CERITA INI HANYA FIKTIF BELAKA APABILA ADA KESAMAAN NAMA, TOKOH, TEMPAT, KEJADIAN. ITU HANYA SUATU KEBETULAN YANG TIDAK DISENGAJA
***
"Debat pertama calon presiden Indonesia 2204 tadi malam pukul 19.00 hingga pukul 20.30 telah berlangsung. Kedua kandidat melontarkan pertanyaan-pentanyaan yang menjatuhkan satu sama lain. Lalu bagaimana kelanjutan dari kampanye kedua kandidat calon presiden hingga saat ini. Kita masih harus menunggu hingga tanggal dimana pemilu akan dilaksanakan apakah kandidat calon nomer satu yang unggul atau kandidat nomer dua..."

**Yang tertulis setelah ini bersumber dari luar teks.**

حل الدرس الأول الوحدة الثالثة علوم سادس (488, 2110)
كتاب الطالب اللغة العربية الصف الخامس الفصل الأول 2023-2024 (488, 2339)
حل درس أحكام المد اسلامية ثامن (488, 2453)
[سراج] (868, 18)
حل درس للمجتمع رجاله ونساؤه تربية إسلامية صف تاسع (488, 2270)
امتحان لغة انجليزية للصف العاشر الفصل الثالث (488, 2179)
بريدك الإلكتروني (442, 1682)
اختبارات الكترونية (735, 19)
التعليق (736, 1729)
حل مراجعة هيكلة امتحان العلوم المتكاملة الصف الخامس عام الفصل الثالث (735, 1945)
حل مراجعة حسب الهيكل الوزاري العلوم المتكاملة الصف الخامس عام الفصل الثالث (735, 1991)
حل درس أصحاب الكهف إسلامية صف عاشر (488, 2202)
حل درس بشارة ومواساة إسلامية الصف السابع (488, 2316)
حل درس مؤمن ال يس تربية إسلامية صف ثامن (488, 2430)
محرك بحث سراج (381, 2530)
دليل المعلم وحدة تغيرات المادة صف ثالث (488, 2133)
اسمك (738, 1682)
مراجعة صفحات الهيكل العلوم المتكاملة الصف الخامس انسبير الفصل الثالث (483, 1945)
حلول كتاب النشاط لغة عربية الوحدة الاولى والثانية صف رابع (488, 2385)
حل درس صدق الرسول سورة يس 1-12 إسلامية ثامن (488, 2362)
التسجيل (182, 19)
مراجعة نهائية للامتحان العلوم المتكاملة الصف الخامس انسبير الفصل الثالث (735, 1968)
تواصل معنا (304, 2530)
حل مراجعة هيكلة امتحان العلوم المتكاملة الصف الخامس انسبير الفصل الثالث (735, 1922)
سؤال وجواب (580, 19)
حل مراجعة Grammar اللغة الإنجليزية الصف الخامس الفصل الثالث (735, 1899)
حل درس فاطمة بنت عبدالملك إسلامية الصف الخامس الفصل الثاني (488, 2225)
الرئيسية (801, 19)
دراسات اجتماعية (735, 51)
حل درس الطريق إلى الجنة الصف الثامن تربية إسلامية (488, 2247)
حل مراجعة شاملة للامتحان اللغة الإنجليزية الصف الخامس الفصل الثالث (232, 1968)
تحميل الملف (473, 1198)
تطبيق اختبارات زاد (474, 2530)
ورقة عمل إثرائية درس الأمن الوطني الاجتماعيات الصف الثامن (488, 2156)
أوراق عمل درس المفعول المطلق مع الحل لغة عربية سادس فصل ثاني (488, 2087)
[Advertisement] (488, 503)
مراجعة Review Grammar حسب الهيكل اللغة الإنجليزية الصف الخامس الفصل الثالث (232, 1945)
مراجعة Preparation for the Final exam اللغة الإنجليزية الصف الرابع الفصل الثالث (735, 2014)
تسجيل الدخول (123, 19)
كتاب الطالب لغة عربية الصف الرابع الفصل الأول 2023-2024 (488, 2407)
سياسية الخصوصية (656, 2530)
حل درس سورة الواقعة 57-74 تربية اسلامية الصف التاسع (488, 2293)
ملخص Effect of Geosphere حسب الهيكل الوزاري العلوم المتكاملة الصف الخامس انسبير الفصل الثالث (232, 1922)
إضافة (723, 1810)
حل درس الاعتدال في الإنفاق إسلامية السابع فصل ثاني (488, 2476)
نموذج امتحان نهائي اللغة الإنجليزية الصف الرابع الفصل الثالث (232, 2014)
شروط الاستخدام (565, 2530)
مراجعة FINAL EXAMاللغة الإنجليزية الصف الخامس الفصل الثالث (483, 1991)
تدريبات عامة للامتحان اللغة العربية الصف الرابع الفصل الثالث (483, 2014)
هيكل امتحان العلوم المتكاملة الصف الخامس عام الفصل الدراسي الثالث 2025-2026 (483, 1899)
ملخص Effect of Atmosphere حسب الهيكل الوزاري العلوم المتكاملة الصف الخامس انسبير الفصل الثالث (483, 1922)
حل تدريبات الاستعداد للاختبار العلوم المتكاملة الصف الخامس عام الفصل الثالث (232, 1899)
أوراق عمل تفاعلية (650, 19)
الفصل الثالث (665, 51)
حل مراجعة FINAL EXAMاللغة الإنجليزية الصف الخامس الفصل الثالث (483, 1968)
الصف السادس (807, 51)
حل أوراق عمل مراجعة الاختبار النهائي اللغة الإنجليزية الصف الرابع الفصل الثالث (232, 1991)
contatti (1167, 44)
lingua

Mazda MR 90 berwarna hitam melesat membelah jalanan Kota Surabaya. Sirinenya yang selalu berbunyi membuat mobil-mobil yang menghalangi jalannya menepi dan memberikan jalan untuknya.
Mobil itu berhenti di sebuah hotel yang terlihat seperti baru saja terjadi perang disana. Tersisa puing-puing reruntuhan bangunan yang hancur berserakan. Mobil-mobil yang terparkir rapi juga hangus terbakar dan memercikan api. Di sekeliling bangunan itu terbentang garis polisi untuk membatasi siapapun yang mencoba mendekati tempat kejadian.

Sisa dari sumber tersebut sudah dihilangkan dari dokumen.